Collection entries:
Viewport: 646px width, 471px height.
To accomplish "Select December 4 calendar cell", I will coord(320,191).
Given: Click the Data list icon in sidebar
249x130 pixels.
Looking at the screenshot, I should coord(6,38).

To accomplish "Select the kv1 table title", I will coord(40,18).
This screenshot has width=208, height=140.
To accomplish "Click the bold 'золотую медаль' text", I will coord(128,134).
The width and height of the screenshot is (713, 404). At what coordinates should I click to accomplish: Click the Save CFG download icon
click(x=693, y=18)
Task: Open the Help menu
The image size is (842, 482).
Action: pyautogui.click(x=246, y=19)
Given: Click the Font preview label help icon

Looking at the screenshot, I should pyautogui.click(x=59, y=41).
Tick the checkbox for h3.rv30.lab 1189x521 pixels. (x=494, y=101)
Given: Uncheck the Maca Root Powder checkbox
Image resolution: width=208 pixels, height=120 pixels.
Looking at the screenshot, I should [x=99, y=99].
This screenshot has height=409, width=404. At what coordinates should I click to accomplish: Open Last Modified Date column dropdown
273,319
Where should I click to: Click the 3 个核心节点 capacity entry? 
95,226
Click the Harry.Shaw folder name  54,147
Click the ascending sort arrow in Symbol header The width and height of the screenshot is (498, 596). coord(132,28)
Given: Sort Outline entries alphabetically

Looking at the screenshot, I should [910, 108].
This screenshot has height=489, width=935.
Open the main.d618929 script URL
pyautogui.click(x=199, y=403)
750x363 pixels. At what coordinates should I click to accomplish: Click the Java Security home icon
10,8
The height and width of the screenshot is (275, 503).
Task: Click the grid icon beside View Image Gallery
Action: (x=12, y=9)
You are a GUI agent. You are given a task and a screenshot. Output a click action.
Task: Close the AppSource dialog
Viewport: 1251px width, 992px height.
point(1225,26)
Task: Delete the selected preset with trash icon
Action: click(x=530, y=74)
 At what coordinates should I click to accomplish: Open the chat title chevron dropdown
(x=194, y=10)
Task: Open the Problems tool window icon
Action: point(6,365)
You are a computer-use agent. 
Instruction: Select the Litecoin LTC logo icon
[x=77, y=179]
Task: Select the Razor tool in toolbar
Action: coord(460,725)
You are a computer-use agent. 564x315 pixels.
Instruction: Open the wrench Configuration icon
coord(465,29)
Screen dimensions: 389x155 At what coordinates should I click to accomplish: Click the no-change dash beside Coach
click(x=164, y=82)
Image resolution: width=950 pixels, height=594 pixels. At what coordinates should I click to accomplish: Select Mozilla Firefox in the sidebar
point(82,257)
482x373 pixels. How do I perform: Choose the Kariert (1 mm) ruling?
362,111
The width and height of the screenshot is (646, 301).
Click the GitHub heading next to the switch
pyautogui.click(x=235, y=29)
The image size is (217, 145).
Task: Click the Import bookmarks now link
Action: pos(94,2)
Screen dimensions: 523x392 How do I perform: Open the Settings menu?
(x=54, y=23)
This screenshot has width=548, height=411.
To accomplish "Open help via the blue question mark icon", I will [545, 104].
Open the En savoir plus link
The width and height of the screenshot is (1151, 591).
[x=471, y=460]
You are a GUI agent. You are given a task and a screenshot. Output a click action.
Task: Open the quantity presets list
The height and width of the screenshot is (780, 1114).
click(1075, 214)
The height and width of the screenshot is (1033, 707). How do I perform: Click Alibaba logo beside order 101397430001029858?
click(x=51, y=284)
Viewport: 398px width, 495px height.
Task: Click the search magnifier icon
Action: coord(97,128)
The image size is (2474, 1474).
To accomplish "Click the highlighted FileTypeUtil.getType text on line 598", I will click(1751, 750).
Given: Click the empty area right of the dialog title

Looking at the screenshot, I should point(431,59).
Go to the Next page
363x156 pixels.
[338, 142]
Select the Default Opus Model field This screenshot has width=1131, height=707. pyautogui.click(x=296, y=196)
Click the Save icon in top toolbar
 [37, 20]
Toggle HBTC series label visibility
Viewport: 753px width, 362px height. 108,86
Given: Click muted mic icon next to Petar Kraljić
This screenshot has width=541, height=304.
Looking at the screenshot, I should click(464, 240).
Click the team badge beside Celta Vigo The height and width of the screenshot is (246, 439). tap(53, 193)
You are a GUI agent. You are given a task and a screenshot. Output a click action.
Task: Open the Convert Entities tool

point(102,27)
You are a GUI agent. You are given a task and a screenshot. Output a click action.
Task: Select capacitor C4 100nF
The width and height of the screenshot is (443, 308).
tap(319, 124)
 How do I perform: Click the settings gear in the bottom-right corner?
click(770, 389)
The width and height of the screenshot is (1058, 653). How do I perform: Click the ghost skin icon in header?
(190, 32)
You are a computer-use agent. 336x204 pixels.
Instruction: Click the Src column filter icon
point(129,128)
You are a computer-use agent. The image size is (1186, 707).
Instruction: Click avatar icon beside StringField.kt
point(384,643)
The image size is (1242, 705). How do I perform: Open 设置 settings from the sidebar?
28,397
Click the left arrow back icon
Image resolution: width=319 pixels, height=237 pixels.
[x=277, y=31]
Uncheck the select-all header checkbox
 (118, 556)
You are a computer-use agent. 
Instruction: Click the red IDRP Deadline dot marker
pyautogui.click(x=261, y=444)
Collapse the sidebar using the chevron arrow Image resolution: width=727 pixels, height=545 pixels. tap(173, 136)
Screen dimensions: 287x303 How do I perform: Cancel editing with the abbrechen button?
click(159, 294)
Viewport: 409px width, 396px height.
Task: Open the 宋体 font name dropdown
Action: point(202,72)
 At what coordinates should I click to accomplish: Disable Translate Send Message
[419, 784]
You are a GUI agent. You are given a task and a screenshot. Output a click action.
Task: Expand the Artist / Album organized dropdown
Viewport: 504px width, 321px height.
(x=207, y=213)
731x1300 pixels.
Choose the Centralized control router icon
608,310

*What is asked:* Copy the lines of the listing above word for word, from the line containing "Given: Sort Outline entries alphabetically" up to and including the line containing "point(82,257)".

*Solution to the problem:*
Given: Sort Outline entries alphabetically

Looking at the screenshot, I should [910, 108].
This screenshot has height=489, width=935.
Open the main.d618929 script URL
pyautogui.click(x=199, y=403)
750x363 pixels. At what coordinates should I click to accomplish: Click the Java Security home icon
10,8
The height and width of the screenshot is (275, 503).
Task: Click the grid icon beside View Image Gallery
Action: (x=12, y=9)
You are a GUI agent. You are given a task and a screenshot. Output a click action.
Task: Close the AppSource dialog
Viewport: 1251px width, 992px height.
point(1225,26)
Task: Delete the selected preset with trash icon
Action: click(x=530, y=74)
 At what coordinates should I click to accomplish: Open the chat title chevron dropdown
(x=194, y=10)
Task: Open the Problems tool window icon
Action: point(6,365)
You are a computer-use agent. 
Instruction: Select the Litecoin LTC logo icon
[x=77, y=179]
Task: Select the Razor tool in toolbar
Action: coord(460,725)
You are a computer-use agent. 564x315 pixels.
Instruction: Open the wrench Configuration icon
coord(465,29)
Screen dimensions: 389x155 At what coordinates should I click to accomplish: Click the no-change dash beside Coach
click(x=164, y=82)
Image resolution: width=950 pixels, height=594 pixels. At what coordinates should I click to accomplish: Select Mozilla Firefox in the sidebar
point(82,257)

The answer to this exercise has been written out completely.